To clean the board: wash with warm, soapy water and dry immediately. We find a chef's bench scraper is a great way to gather up the crumbs on a big board that we don't want to lug to the sink. You don’t need to worry about it too much, but in general don’t give it too much water exposure. Don’t leave it sitting in a puddle, or even on a damp towel. Prop it up so that air can flow evenly to both sides between uses.
Uneven exposure to moisture — such as leaving it sitting on a damp towel, or trapping moisture under it — will cause the board to warp. You might wake up in the morning to find you’ve got a bowl instead of a board, but don’t worry! When the moisture evens out it’ll return to flat. Lean it so that air can flow to both sides and wait a day or two.
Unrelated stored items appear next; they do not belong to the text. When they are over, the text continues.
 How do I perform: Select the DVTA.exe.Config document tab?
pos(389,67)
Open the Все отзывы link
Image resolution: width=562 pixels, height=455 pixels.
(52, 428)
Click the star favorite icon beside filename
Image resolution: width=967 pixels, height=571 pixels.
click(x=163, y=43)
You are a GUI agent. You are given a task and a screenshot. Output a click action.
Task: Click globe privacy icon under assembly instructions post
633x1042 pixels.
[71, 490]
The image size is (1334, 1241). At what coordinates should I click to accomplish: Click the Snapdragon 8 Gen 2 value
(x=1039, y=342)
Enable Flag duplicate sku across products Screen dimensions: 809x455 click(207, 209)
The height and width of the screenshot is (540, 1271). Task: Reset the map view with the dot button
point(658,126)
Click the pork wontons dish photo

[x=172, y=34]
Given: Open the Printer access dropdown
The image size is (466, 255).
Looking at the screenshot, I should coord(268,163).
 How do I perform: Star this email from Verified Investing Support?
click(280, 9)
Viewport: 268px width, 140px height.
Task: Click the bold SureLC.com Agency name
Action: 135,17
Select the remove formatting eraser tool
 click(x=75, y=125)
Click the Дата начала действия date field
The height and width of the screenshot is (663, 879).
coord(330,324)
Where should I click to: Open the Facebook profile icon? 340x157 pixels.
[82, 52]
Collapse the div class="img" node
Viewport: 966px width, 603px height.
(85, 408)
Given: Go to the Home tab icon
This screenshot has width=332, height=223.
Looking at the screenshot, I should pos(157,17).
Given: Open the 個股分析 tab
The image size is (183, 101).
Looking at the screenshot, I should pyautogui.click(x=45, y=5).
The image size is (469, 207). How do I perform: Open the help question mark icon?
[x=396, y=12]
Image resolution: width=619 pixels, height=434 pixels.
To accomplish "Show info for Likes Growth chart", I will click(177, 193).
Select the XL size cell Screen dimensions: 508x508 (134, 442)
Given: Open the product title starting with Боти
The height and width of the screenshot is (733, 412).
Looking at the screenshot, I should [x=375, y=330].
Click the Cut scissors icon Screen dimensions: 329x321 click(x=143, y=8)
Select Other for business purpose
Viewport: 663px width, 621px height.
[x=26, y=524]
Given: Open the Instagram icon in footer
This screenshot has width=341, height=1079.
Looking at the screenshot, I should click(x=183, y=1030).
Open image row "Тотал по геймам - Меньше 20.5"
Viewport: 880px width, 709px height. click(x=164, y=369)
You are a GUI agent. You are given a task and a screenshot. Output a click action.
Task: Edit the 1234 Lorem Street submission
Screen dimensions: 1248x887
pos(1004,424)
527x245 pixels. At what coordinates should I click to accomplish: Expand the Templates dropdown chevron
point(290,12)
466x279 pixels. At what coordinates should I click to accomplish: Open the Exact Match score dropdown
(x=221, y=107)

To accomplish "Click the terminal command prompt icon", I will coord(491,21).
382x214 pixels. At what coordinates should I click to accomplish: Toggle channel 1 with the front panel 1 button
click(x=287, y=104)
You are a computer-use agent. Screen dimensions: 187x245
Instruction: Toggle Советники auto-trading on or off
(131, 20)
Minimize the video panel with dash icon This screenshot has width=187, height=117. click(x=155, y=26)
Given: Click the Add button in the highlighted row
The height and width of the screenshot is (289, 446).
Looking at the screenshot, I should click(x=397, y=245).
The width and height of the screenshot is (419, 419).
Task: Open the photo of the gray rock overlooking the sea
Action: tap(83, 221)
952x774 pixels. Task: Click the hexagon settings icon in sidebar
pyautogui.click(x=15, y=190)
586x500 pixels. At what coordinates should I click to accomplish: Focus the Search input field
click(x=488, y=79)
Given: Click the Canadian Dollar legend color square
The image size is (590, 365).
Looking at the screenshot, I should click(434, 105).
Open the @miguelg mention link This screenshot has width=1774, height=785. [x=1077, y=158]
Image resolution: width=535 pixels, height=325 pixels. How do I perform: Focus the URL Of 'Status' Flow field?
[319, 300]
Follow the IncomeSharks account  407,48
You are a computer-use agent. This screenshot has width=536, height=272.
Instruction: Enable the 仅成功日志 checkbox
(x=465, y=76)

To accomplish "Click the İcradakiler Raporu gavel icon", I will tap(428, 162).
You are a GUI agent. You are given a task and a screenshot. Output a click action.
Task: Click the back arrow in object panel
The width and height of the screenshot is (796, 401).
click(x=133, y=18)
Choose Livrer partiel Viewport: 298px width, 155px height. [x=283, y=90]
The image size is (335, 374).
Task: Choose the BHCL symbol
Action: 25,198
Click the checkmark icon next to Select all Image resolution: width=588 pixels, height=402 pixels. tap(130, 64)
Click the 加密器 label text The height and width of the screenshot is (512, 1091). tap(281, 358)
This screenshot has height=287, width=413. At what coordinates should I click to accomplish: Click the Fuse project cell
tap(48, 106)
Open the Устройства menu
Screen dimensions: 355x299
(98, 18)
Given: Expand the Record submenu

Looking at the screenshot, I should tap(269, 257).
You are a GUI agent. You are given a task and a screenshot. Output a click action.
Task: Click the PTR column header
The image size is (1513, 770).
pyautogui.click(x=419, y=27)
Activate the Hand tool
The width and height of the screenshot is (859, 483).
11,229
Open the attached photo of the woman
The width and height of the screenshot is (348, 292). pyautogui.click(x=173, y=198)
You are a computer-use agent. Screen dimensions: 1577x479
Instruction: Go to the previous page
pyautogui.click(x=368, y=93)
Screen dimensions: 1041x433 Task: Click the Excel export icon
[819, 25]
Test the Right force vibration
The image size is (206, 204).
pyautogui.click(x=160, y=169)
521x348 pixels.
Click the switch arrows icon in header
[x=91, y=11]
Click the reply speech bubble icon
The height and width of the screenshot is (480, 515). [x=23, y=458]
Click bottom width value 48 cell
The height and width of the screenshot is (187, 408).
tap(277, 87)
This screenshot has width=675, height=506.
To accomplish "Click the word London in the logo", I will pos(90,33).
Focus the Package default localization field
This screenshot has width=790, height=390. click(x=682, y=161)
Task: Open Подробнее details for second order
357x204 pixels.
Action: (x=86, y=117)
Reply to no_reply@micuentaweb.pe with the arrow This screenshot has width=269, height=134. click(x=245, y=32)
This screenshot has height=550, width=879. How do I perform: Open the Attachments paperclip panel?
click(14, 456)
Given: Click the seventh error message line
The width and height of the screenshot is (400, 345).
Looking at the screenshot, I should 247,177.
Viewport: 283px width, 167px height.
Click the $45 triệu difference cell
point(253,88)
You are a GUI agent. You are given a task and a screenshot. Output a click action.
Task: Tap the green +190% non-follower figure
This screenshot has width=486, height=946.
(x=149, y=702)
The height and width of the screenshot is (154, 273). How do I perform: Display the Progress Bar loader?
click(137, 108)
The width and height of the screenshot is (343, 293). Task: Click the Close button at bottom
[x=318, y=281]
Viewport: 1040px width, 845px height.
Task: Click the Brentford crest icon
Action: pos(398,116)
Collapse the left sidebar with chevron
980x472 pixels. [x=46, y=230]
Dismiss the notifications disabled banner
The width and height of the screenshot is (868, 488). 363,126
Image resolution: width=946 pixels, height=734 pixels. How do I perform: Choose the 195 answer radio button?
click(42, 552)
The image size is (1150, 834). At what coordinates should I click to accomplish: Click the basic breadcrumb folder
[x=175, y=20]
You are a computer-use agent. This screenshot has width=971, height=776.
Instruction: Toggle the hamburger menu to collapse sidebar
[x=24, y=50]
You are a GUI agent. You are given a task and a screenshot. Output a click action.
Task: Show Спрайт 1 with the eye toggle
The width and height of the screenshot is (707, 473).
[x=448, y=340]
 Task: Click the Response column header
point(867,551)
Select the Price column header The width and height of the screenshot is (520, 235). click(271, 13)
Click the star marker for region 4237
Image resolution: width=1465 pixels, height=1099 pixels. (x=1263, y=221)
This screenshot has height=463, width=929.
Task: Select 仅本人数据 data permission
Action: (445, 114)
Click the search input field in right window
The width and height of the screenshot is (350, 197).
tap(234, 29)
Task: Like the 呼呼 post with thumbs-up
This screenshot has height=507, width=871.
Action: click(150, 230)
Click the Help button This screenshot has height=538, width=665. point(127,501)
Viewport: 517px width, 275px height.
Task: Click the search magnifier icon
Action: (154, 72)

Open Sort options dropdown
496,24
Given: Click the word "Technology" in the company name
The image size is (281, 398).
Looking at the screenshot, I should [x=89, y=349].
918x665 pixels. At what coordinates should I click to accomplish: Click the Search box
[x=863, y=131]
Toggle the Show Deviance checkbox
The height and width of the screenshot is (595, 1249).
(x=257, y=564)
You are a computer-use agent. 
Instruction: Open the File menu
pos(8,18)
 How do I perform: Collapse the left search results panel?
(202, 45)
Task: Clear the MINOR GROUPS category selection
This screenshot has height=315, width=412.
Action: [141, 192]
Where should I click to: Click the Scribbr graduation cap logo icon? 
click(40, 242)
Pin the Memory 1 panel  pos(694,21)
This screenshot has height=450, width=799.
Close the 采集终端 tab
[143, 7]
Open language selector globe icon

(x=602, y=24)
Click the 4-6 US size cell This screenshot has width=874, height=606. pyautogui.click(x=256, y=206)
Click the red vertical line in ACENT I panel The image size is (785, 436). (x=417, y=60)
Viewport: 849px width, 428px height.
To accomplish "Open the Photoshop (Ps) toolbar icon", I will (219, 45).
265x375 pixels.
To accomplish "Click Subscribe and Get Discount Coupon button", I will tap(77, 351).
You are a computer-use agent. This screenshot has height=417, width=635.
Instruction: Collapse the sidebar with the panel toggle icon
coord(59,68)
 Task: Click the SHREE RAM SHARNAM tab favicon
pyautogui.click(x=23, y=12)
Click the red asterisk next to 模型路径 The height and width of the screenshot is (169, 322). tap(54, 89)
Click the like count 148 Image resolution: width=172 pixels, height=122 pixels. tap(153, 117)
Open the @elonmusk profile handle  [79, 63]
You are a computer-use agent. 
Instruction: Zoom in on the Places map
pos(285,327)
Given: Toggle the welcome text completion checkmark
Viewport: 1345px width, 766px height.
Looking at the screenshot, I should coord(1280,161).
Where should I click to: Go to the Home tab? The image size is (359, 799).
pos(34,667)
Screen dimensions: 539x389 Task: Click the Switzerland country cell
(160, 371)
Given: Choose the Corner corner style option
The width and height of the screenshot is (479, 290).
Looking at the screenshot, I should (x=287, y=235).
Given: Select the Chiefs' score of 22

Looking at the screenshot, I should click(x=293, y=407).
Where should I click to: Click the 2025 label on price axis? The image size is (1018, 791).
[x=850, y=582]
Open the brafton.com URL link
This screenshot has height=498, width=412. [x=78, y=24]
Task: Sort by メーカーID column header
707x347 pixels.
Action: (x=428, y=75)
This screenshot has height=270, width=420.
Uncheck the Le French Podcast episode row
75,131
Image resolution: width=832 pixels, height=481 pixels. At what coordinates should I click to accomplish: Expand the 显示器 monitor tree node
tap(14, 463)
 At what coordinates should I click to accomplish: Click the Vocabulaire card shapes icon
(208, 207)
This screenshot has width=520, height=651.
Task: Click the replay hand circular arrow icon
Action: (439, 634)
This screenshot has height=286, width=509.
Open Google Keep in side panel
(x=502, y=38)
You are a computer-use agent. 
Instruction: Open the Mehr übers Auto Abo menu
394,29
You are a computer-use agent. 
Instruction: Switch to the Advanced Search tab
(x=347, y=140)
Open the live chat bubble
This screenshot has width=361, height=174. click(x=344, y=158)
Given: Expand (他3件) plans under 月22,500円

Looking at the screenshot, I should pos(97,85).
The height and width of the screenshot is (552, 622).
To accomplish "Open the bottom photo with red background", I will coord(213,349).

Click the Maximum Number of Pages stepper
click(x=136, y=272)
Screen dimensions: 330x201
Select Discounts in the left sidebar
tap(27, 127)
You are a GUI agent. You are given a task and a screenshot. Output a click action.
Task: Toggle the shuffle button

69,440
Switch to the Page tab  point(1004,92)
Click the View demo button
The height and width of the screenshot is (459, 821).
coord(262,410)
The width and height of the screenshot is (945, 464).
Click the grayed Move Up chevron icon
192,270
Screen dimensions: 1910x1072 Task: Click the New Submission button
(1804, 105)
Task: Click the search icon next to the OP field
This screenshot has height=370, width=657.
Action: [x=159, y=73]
You should refresh the finish occasionally — every week or few weeks or month, depending on use. My Beespit cutting board polish works great if you want to bring back the original shine. You can use some cooking oils, especially nut oils such as walnut, although avoid vegetable oils that will go rancid over time. The cheapest bet is to pick up a bottle of mineral oil from the drugstore: it’s cheap, odorless, colorless, and works just as well as anything else. It's especially useful as a primer before putting on Beespit polish (and that's what we do here in the shop).
You can also lightly sand your cutting board to restore the fine polish on the surface, if you like. It’s solid wood and it’s yours — sand it all you want. Personally, I prefer the character that all the slicing and chopping gives it. Your cutting board is a tool, after all — a very beautiful, lovingly crafted tool. Enjoy it!